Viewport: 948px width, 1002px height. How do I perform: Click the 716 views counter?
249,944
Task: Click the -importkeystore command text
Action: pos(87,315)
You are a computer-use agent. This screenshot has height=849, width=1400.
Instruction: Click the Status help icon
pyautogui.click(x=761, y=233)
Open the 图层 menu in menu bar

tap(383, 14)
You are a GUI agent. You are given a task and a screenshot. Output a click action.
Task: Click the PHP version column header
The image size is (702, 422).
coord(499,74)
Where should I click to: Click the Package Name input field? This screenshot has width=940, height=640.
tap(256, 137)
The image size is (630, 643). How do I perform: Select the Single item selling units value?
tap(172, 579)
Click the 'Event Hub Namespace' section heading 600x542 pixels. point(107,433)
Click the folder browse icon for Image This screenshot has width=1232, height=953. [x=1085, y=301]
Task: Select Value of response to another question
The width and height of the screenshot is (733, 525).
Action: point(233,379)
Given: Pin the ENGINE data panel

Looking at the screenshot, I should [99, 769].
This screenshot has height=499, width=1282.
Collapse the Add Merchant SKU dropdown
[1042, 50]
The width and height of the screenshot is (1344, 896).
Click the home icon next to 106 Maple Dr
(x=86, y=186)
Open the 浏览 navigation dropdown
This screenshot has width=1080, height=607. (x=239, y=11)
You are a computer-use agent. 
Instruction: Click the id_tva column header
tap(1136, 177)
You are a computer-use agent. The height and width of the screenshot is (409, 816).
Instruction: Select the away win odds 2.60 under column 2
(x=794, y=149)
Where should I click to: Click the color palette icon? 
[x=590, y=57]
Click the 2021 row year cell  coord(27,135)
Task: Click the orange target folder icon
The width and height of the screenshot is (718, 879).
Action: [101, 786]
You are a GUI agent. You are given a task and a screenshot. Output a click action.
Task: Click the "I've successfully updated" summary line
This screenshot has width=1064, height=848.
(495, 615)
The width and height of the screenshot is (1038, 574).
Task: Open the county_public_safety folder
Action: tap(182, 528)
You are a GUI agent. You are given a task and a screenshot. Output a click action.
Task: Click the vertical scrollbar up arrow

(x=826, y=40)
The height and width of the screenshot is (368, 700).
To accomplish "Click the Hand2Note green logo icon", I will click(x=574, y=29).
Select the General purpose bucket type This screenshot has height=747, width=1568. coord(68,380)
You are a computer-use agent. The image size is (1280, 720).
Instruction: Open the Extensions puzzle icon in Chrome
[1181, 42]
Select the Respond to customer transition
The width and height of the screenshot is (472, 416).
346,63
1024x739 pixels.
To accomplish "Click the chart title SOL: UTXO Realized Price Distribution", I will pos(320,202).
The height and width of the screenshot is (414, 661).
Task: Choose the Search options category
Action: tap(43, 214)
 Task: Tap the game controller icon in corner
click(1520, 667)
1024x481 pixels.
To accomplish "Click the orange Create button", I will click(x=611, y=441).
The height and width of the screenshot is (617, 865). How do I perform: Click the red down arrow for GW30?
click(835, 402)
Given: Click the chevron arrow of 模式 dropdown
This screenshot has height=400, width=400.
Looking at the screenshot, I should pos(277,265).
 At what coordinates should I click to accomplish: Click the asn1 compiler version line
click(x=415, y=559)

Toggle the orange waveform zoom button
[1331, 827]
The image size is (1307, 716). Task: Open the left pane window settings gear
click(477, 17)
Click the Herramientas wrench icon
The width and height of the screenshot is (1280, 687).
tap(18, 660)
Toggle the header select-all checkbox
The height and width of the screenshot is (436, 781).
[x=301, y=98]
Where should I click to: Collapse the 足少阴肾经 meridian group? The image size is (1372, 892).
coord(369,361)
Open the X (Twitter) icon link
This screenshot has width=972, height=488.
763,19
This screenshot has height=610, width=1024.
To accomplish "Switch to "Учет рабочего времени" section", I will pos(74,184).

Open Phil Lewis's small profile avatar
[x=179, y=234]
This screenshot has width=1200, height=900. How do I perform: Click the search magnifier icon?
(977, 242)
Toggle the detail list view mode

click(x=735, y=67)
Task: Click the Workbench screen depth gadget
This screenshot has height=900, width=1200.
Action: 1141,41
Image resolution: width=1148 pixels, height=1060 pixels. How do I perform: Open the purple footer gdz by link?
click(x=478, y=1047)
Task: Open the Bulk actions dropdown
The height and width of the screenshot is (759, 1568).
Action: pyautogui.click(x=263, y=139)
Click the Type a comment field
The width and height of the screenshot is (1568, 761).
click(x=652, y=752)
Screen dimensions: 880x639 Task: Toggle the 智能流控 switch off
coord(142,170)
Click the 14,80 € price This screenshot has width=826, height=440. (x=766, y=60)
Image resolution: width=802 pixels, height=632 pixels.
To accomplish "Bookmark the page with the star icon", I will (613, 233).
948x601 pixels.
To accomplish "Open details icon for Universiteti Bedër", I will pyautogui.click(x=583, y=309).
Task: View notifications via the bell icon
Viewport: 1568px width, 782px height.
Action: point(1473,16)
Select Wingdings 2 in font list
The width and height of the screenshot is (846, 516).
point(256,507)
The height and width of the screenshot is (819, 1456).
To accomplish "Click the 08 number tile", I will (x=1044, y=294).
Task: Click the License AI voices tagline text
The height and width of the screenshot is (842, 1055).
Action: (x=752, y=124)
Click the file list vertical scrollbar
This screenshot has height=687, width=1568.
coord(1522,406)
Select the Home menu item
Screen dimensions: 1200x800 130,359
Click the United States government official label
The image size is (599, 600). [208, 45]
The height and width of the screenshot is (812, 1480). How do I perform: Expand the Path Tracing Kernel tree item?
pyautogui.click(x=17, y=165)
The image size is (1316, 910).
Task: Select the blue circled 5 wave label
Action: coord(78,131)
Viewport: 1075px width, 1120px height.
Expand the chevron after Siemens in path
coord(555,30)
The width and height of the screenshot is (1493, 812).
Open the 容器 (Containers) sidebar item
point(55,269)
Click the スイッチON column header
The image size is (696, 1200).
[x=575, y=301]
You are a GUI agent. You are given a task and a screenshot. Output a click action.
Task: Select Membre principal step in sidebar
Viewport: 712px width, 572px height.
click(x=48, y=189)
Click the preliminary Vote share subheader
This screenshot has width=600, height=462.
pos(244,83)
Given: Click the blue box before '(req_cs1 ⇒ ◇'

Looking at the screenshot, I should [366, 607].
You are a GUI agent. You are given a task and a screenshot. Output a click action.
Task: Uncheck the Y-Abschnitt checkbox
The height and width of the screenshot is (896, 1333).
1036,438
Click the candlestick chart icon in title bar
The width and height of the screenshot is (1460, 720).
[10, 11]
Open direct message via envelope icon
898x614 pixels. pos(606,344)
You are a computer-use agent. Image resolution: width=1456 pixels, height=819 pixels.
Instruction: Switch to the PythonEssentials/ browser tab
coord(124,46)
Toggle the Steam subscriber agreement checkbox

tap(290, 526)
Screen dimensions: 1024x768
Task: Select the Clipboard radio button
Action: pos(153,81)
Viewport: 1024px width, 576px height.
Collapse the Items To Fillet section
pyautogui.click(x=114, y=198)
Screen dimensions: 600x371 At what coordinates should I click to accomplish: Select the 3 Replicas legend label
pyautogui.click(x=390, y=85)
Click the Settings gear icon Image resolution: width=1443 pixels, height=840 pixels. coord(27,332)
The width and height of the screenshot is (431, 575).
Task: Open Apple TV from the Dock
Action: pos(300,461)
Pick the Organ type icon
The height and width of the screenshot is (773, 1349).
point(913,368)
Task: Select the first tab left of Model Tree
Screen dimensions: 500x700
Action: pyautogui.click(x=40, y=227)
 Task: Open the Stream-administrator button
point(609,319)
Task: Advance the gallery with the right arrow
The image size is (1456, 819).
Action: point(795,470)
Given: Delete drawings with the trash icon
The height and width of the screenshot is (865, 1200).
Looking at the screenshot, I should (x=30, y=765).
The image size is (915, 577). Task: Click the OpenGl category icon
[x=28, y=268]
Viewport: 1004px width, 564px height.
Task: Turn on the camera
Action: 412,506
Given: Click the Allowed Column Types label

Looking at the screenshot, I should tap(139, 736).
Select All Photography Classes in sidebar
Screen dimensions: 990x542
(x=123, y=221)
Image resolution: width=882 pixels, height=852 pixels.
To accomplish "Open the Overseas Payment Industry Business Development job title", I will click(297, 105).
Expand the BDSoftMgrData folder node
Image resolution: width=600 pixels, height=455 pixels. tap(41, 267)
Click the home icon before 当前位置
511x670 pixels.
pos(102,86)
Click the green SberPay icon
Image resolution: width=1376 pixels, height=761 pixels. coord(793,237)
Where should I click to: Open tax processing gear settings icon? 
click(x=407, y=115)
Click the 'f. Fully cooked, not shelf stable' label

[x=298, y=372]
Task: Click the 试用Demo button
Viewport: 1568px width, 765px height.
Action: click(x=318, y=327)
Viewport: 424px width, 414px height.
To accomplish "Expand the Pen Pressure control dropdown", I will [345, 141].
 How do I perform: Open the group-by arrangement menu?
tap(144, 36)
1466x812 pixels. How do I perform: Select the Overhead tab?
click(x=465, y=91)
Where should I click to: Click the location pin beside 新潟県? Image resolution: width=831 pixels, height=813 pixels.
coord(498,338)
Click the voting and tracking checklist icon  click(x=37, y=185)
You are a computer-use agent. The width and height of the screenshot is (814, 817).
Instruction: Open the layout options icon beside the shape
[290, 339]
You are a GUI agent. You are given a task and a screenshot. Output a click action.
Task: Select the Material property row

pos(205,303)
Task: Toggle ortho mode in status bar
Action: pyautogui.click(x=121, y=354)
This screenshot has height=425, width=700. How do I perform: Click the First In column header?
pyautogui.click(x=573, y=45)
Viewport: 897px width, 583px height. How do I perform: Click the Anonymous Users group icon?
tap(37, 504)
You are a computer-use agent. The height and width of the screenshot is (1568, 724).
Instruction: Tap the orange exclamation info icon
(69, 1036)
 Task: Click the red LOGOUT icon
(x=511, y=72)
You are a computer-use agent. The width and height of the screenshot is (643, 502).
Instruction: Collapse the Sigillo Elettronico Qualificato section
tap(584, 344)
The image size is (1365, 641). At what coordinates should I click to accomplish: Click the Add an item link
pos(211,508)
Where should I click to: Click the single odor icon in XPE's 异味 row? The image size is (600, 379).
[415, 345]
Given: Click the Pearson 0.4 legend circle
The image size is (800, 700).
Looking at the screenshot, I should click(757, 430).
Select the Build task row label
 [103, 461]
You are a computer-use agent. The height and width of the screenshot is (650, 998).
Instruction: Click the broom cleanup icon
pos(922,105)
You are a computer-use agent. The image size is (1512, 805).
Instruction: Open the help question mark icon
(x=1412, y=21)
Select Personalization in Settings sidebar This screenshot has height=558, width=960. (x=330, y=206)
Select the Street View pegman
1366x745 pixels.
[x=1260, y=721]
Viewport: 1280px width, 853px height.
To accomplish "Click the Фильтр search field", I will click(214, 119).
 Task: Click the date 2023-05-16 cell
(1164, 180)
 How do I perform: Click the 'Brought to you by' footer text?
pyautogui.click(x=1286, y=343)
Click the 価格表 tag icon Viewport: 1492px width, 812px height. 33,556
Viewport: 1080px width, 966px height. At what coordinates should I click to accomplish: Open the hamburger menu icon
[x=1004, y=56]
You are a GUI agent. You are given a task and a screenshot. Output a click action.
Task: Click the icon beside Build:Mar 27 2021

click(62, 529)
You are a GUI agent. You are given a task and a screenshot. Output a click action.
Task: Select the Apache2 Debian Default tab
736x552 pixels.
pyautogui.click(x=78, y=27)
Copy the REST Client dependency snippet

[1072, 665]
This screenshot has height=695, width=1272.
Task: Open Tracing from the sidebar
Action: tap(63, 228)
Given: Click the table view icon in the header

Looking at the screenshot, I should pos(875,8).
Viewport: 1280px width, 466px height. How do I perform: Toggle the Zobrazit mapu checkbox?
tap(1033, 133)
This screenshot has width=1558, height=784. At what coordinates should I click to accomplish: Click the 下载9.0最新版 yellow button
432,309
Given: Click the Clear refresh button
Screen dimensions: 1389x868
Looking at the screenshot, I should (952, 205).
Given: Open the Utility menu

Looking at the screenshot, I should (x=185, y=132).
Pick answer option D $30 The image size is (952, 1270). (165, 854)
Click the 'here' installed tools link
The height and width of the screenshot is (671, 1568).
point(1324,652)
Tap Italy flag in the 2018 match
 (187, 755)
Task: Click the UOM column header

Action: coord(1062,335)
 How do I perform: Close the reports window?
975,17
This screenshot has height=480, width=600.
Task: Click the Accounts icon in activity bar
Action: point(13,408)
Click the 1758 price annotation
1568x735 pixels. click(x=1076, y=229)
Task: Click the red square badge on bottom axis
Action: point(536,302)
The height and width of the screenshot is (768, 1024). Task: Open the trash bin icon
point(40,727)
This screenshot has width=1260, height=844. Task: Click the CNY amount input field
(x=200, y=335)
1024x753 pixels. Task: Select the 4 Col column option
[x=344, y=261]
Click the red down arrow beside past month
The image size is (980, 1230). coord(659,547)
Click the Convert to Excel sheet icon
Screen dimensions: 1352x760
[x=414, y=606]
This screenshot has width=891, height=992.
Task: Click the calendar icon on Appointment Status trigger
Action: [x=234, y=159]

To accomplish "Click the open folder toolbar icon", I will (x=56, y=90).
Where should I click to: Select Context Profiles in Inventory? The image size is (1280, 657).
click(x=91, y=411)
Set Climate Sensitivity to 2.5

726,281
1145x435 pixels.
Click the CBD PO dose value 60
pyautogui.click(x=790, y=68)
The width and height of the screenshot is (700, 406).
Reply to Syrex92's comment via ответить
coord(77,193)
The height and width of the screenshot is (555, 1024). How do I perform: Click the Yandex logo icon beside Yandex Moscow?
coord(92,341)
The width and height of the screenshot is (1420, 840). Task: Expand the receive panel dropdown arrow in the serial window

What is required: Write out the rows above verbatim, starting at the line that contains "Click the red down arrow beside past month" and ending at the last row.

Completed exercise:
Click the red down arrow beside past month
The image size is (980, 1230). coord(659,547)
Click the Convert to Excel sheet icon
Screen dimensions: 1352x760
[x=414, y=606]
This screenshot has width=891, height=992.
Task: Click the calendar icon on Appointment Status trigger
Action: [x=234, y=159]

To accomplish "Click the open folder toolbar icon", I will (x=56, y=90).
Where should I click to: Select Context Profiles in Inventory? The image size is (1280, 657).
click(x=91, y=411)
Set Climate Sensitivity to 2.5

726,281
1145x435 pixels.
Click the CBD PO dose value 60
pyautogui.click(x=790, y=68)
The width and height of the screenshot is (700, 406).
Reply to Syrex92's comment via ответить
coord(77,193)
The height and width of the screenshot is (555, 1024). How do I perform: Click the Yandex logo icon beside Yandex Moscow?
coord(92,341)
The width and height of the screenshot is (1420, 840). Task: Expand the receive panel dropdown arrow in the serial window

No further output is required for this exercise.